- **WORK REQUEST A**:
Answer these questions from the news report on laser cataract surgery:
(i) On what date did the Black Hills Regional Eye Institute introduce the improvement to cataract surgery?
(ii) According to Dr. Khachikian, what can a laser now make to a specific size and depth?
(iii) What is the patient doing during the procedure?
- **WORK REQUEST B**:
Continue the news report on laser cataract surgery from its last sentence.

TEXT SEGMENT Block Start

Cataracts are one of those inevitable things in life. If you live long enough, you're bound to have a cloudy lens that needs to be removed from your eye. Our health focus report--an improvement in cataract surgery is now available in KOTA territory.
On March 31, the Black Hills Regional Eye Institute in Rapid City introduced to KOTA Territory, the first major improvement to cataract surgery in 20 years. Dr. Steve Khachikian mans the new several hundred thousand dollar machine.
Using lasers in lasik refractive surgery is nothing new, but adapting lasers to this new type of eye surgery is. Dr. Khachikian explains, "Now a laser can make each incision to a specific size and depth. There's an increased level of precision and perfection we haven't been able to achieve in this surgery before."
On a big screen overhead you can see the two quick incisions. The patient is awake and talking during the procedure. Dr Khachikian says, "It's very new and it's only going to get better. We're offering it here first (at the Black Hills Regional Eye Institute) and we're excited to do that."

TEXT SEGMENT Block End
DATA RECORDS Block Start

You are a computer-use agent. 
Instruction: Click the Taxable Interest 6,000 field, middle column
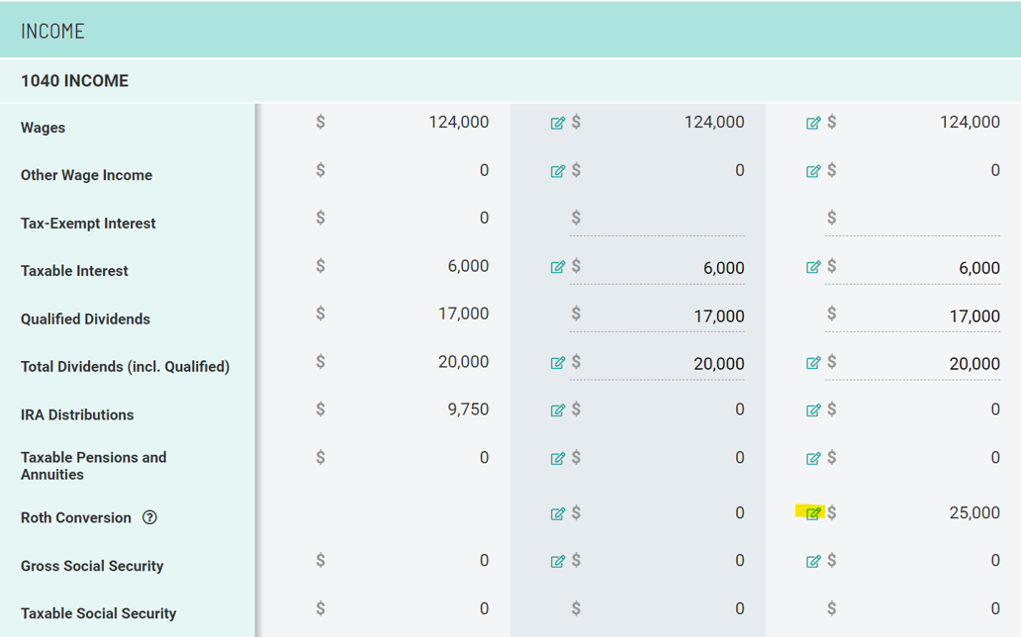[665, 268]
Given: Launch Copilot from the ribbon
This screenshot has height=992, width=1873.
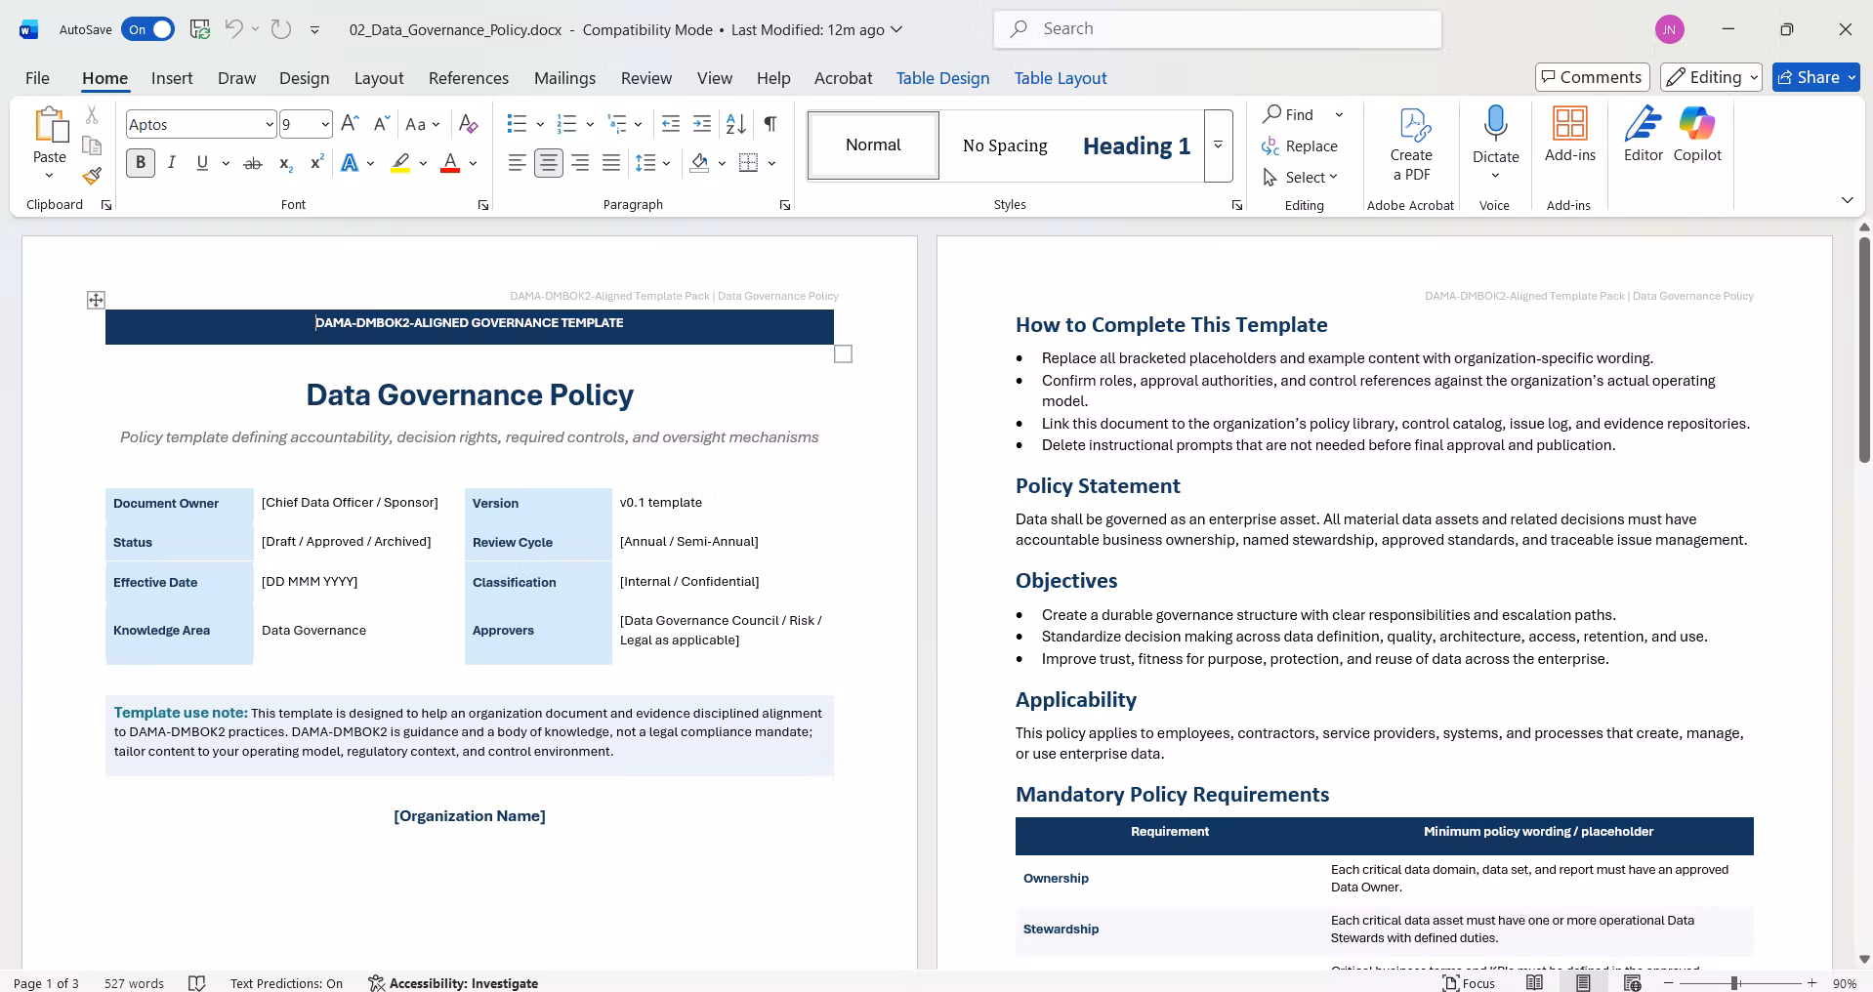Looking at the screenshot, I should tap(1697, 135).
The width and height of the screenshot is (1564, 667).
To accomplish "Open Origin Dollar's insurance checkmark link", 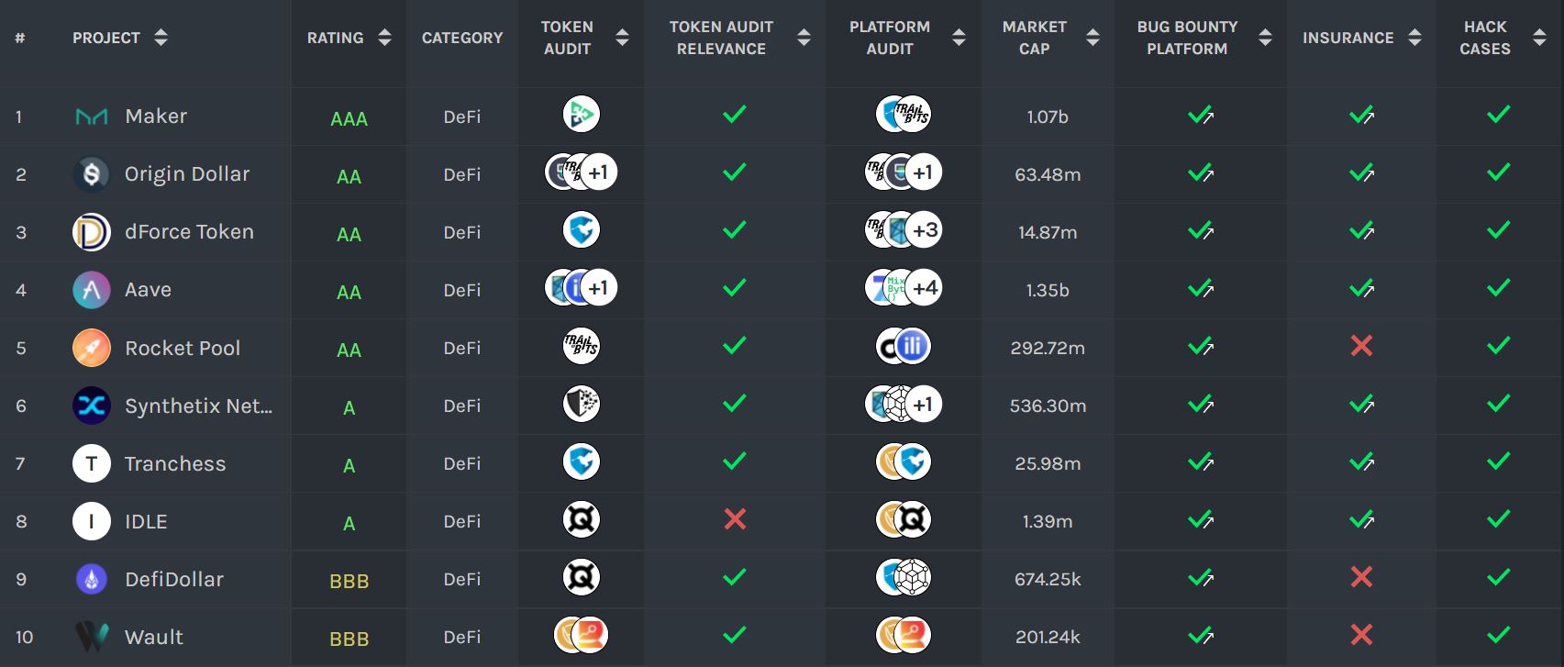I will [1361, 172].
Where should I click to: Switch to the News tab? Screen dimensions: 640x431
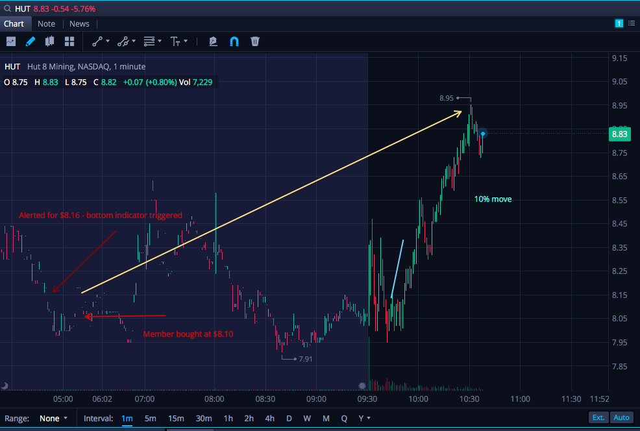click(x=79, y=23)
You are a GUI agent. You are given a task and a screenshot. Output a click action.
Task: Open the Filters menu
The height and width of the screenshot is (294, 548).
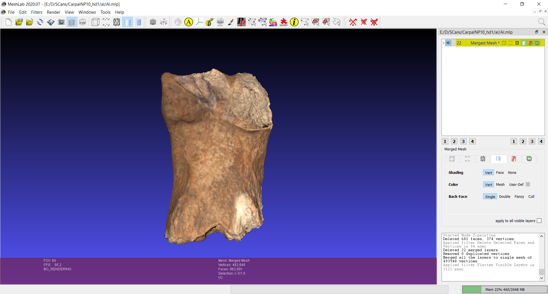pyautogui.click(x=37, y=12)
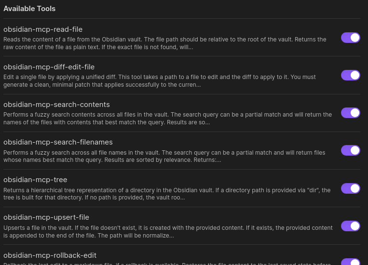Click the obsidian-mcp-rollback-edit tool name
The width and height of the screenshot is (368, 265).
pos(50,255)
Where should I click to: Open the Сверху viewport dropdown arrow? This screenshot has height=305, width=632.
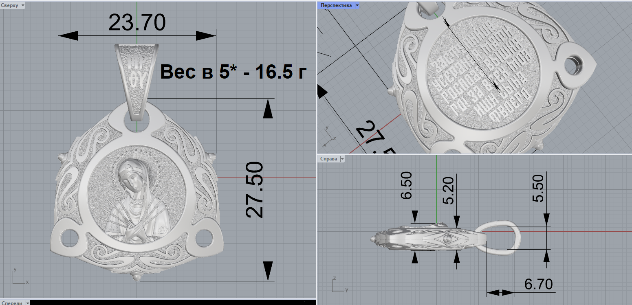(22, 5)
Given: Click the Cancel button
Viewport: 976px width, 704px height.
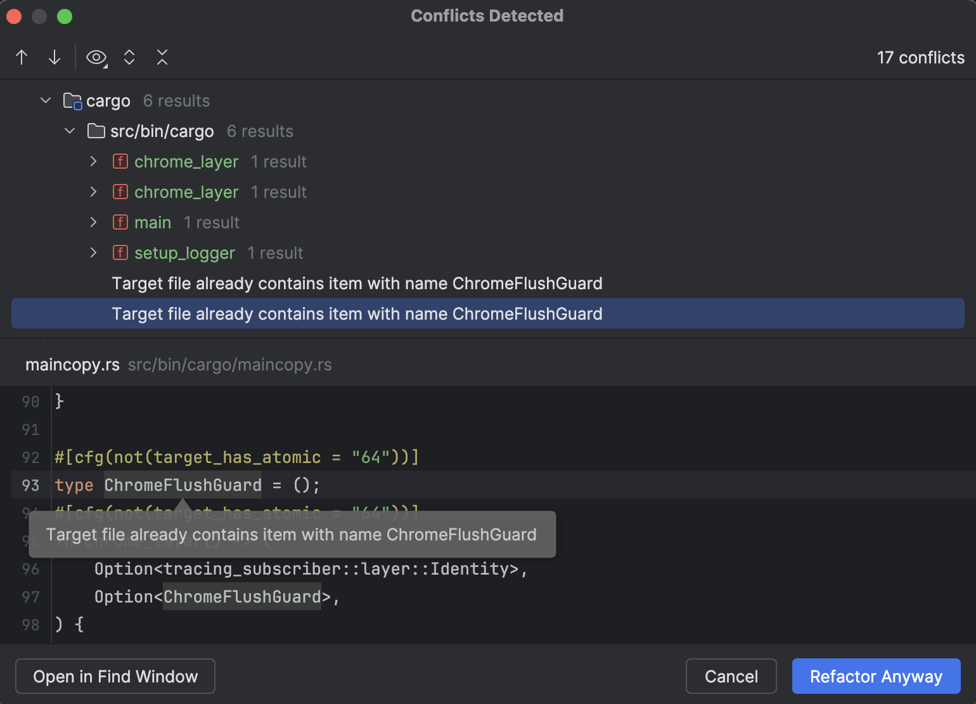Looking at the screenshot, I should tap(731, 676).
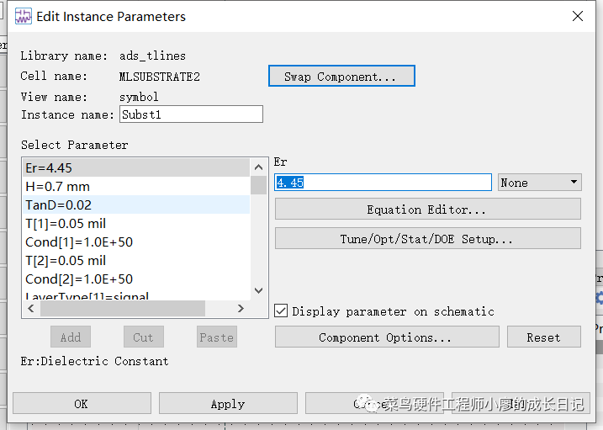Select T[1]=0.05 mil in parameter list
Screen dimensions: 603x430
pyautogui.click(x=66, y=224)
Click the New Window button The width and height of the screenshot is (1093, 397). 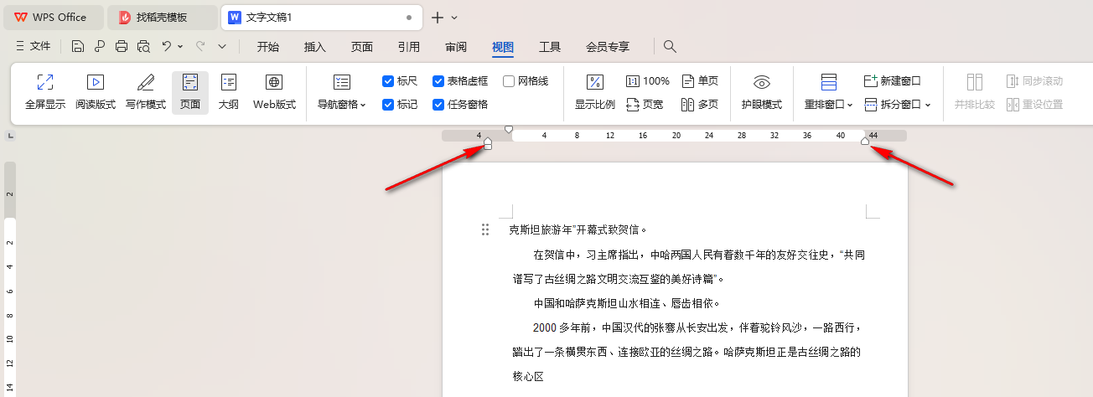point(892,81)
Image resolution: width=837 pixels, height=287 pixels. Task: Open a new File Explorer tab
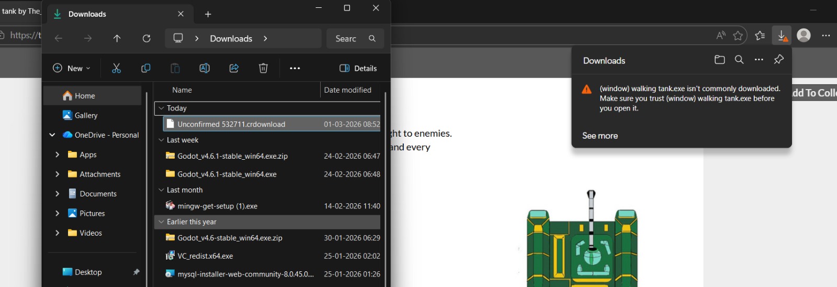click(x=208, y=14)
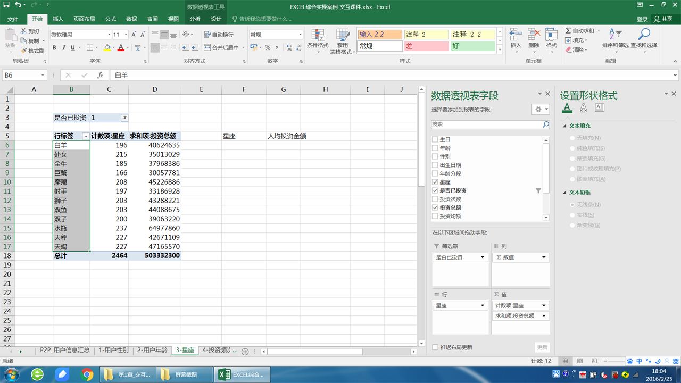Open the 1-用户性别 sheet tab

coord(113,350)
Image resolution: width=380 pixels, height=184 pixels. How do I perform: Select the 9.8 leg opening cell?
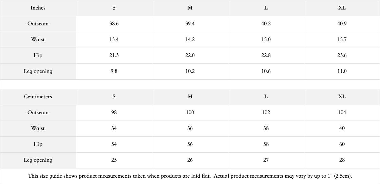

DATA RECORDS Block End

- **RESULT A**:
(i) March 31
(ii) Each incision
(iii) The patient is awake and talking.

- **RESULT B**:
Now the patient is rolled into the operating room to have the lens removed. In a tag- team approach on this first surgery, Dr. Terry Spencer now operates the ultra sound to vacuum out the cloudy lens. That lens is sucked out and you watch as it becomes crystal clear, bright red, and a sharp circle.
The new acrylic lens is now inserted. In this case, the patient has an astigmatism, the front of her eye is shaped more like the side of a football than a basketball, so a toric shaped lens is used to correct the astigmatism from inside the eye.
Dr. Terry Spencer explains the benefits. "It's more precise. It allows us to use less energy, so the eye heals faster. The astigmatism control is much more accurate so patients are much more likely not to need glasses afterward."
After less than twenty minutes, it's all over. Dr. Spencer asks the patient how she's feeling? "Any pain? No."
Even with glasses, Rita Dean from Casper, the first patient to undergo the laser cataract surgery at the Eye Institute, could not pass the vision part of her drivers' test. Now, just a half hour after the procedure, Dean says, "I can tell something happened to my eye, but no discomfort. In fact with glasses on, I can't see; it's blurry, but with glasses off, I can see."
And would she recommend the procedure that costs $1200 in extra out-of-pocket expense not covered by insurance? Dean says, "Definitely. It's worth every penny. It's unbelievable to be able to see." Rita returns in 2 weeks for the laser cataract surgery on her right eye. So far, she is very pleased with the results.